Give back the full listing exactly as written.

◆ **TASK MATERIAL**:
BEGIN
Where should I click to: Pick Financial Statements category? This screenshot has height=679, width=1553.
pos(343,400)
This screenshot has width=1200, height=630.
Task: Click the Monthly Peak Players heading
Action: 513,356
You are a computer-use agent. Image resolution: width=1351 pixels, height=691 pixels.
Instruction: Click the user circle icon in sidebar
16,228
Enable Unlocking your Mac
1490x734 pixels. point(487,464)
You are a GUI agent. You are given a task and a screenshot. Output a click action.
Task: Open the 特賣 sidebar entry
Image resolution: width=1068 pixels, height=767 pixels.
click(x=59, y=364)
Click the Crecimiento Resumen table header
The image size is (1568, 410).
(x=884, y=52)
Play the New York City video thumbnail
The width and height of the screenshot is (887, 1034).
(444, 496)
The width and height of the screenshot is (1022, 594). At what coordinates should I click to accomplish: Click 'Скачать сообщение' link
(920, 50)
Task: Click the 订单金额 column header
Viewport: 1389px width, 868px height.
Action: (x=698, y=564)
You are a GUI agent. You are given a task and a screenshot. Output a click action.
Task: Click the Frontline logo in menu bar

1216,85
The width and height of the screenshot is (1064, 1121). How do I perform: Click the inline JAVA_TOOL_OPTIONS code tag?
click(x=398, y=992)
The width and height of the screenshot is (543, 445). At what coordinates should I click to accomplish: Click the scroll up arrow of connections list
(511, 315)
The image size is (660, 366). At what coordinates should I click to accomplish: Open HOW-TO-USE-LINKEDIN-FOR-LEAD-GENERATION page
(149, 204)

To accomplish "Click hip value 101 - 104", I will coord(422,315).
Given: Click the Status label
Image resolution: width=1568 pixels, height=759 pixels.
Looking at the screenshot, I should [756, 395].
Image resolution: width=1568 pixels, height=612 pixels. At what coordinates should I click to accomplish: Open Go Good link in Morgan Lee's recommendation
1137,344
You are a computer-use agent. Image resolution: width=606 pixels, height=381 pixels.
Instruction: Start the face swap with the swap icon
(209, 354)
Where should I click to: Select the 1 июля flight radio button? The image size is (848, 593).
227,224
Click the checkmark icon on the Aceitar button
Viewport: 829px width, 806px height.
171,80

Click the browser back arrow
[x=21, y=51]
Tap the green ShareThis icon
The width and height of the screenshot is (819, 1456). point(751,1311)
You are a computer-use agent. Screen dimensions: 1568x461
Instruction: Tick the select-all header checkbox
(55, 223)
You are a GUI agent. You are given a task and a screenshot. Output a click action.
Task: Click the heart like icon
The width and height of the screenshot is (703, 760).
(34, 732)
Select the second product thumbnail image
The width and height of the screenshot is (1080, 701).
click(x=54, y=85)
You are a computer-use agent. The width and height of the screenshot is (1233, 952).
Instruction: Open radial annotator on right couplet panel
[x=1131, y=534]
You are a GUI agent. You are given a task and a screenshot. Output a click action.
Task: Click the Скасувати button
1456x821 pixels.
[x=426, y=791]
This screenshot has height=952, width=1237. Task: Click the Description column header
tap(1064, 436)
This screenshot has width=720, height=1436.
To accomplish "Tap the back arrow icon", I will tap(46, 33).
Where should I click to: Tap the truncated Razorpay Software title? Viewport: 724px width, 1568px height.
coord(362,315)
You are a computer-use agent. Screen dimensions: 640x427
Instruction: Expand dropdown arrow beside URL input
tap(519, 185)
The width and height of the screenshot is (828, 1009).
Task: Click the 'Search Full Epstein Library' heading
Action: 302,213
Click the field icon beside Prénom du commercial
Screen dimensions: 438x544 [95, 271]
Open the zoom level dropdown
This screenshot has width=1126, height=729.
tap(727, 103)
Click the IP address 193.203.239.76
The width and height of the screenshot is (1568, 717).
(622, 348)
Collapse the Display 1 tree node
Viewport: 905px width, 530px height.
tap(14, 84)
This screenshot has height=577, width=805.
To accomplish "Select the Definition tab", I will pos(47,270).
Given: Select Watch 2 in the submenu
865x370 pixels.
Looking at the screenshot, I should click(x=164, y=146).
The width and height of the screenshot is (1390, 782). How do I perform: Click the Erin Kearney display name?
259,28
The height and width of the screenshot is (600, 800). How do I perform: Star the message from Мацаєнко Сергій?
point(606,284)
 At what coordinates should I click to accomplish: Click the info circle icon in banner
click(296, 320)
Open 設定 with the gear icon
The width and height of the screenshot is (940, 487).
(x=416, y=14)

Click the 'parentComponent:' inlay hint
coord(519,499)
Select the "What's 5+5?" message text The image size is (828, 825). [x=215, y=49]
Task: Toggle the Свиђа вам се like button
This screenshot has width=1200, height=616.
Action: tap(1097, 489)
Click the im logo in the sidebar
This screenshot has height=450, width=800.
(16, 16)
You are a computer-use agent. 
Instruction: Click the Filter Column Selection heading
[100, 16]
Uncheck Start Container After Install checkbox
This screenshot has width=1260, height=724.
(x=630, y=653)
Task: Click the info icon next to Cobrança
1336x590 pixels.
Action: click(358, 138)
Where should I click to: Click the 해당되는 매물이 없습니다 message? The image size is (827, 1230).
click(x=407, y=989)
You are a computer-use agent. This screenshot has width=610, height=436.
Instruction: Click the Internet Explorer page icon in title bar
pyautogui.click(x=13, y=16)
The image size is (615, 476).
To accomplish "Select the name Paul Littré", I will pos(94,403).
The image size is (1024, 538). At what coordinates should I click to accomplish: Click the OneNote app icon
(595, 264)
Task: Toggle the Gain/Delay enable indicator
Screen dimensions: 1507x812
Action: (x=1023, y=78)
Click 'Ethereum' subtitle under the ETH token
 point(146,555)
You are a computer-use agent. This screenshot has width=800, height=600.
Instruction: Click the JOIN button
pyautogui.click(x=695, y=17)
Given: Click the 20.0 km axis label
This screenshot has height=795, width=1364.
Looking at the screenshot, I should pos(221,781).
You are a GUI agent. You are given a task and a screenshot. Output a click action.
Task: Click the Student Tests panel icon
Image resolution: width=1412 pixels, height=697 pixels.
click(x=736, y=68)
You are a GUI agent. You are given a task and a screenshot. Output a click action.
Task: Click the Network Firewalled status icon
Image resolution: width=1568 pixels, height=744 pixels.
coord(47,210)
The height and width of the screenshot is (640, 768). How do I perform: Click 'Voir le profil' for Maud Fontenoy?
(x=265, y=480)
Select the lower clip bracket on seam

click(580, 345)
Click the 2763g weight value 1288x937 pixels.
END
◆ **RESULT**:
Where should I click to: Pick Financial Statements category? This screenshot has height=679, width=1553.
pos(343,400)
This screenshot has width=1200, height=630.
Task: Click the Monthly Peak Players heading
Action: 513,356
You are a computer-use agent. Image resolution: width=1351 pixels, height=691 pixels.
Instruction: Click the user circle icon in sidebar
16,228
Enable Unlocking your Mac
1490x734 pixels. point(487,464)
You are a GUI agent. You are given a task and a screenshot. Output a click action.
Task: Open the 特賣 sidebar entry
Image resolution: width=1068 pixels, height=767 pixels.
click(x=59, y=364)
Click the Crecimiento Resumen table header
The image size is (1568, 410).
(x=884, y=52)
Play the New York City video thumbnail
The width and height of the screenshot is (887, 1034).
(444, 496)
The width and height of the screenshot is (1022, 594). At what coordinates should I click to accomplish: Click 'Скачать сообщение' link
(920, 50)
Task: Click the 订单金额 column header
Viewport: 1389px width, 868px height.
Action: (x=698, y=564)
You are a GUI agent. You are given a task and a screenshot. Output a click action.
Task: Click the Frontline logo in menu bar

1216,85
The width and height of the screenshot is (1064, 1121). How do I perform: Click the inline JAVA_TOOL_OPTIONS code tag?
click(x=398, y=992)
The width and height of the screenshot is (543, 445). At what coordinates should I click to accomplish: Click the scroll up arrow of connections list
(511, 315)
The image size is (660, 366). At what coordinates should I click to accomplish: Open HOW-TO-USE-LINKEDIN-FOR-LEAD-GENERATION page
(149, 204)

To accomplish "Click hip value 101 - 104", I will coord(422,315).
Given: Click the Status label
Image resolution: width=1568 pixels, height=759 pixels.
Looking at the screenshot, I should [756, 395].
Image resolution: width=1568 pixels, height=612 pixels. At what coordinates should I click to accomplish: Open Go Good link in Morgan Lee's recommendation
1137,344
You are a computer-use agent. Image resolution: width=606 pixels, height=381 pixels.
Instruction: Start the face swap with the swap icon
(209, 354)
Where should I click to: Select the 1 июля flight radio button? The image size is (848, 593).
227,224
Click the checkmark icon on the Aceitar button
Viewport: 829px width, 806px height.
171,80

Click the browser back arrow
[x=21, y=51]
Tap the green ShareThis icon
The width and height of the screenshot is (819, 1456). point(751,1311)
You are a computer-use agent. Screen dimensions: 1568x461
Instruction: Tick the select-all header checkbox
(55, 223)
You are a GUI agent. You are given a task and a screenshot. Output a click action.
Task: Click the heart like icon
The width and height of the screenshot is (703, 760).
(34, 732)
Select the second product thumbnail image
The width and height of the screenshot is (1080, 701).
click(x=54, y=85)
You are a computer-use agent. The width and height of the screenshot is (1233, 952).
Instruction: Open radial annotator on right couplet panel
[x=1131, y=534]
You are a GUI agent. You are given a task and a screenshot. Output a click action.
Task: Click the Скасувати button
1456x821 pixels.
[x=426, y=791]
This screenshot has height=952, width=1237. Task: Click the Description column header
tap(1064, 436)
This screenshot has width=720, height=1436.
To accomplish "Tap the back arrow icon", I will tap(46, 33).
Where should I click to: Tap the truncated Razorpay Software title? Viewport: 724px width, 1568px height.
coord(362,315)
You are a computer-use agent. Screen dimensions: 640x427
Instruction: Expand dropdown arrow beside URL input
tap(519, 185)
The width and height of the screenshot is (828, 1009).
Task: Click the 'Search Full Epstein Library' heading
Action: 302,213
Click the field icon beside Prénom du commercial
Screen dimensions: 438x544 [95, 271]
Open the zoom level dropdown
This screenshot has width=1126, height=729.
tap(727, 103)
Click the IP address 193.203.239.76
The width and height of the screenshot is (1568, 717).
(622, 348)
Collapse the Display 1 tree node
Viewport: 905px width, 530px height.
tap(14, 84)
This screenshot has height=577, width=805.
To accomplish "Select the Definition tab", I will pos(47,270).
Given: Select Watch 2 in the submenu
865x370 pixels.
Looking at the screenshot, I should click(x=164, y=146).
The width and height of the screenshot is (1390, 782). How do I perform: Click the Erin Kearney display name?
259,28
The height and width of the screenshot is (600, 800). How do I perform: Star the message from Мацаєнко Сергій?
point(606,284)
 At what coordinates should I click to accomplish: Click the info circle icon in banner
click(296, 320)
Open 設定 with the gear icon
The width and height of the screenshot is (940, 487).
(x=416, y=14)

Click the 'parentComponent:' inlay hint
coord(519,499)
Select the "What's 5+5?" message text The image size is (828, 825). [x=215, y=49]
Task: Toggle the Свиђа вам се like button
This screenshot has width=1200, height=616.
Action: tap(1097, 489)
Click the im logo in the sidebar
This screenshot has height=450, width=800.
(16, 16)
You are a computer-use agent. 
Instruction: Click the Filter Column Selection heading
[100, 16]
Uncheck Start Container After Install checkbox
This screenshot has width=1260, height=724.
(x=630, y=653)
Task: Click the info icon next to Cobrança
1336x590 pixels.
Action: click(358, 138)
Where should I click to: Click the 해당되는 매물이 없습니다 message? The image size is (827, 1230).
click(x=407, y=989)
You are a computer-use agent. This screenshot has width=610, height=436.
Instruction: Click the Internet Explorer page icon in title bar
pyautogui.click(x=13, y=16)
The image size is (615, 476).
To accomplish "Select the name Paul Littré", I will pos(94,403).
The image size is (1024, 538). At what coordinates should I click to accomplish: Click the OneNote app icon
(595, 264)
Task: Toggle the Gain/Delay enable indicator
Screen dimensions: 1507x812
Action: (x=1023, y=78)
Click 'Ethereum' subtitle under the ETH token
 point(146,555)
You are a computer-use agent. This screenshot has width=800, height=600.
Instruction: Click the JOIN button
pyautogui.click(x=695, y=17)
Given: Click the 20.0 km axis label
This screenshot has height=795, width=1364.
Looking at the screenshot, I should pos(221,781).
You are a GUI agent. You are given a task and a screenshot. Output a click action.
Task: Click the Student Tests panel icon
Image resolution: width=1412 pixels, height=697 pixels.
click(x=736, y=68)
You are a GUI agent. You are given a task and a screenshot. Output a click action.
Task: Click the Network Firewalled status icon
Image resolution: width=1568 pixels, height=744 pixels.
coord(47,210)
The height and width of the screenshot is (640, 768). How do I perform: Click 'Voir le profil' for Maud Fontenoy?
(x=265, y=480)
Select the lower clip bracket on seam

click(580, 345)
Click the 2763g weight value 1288x937 pixels.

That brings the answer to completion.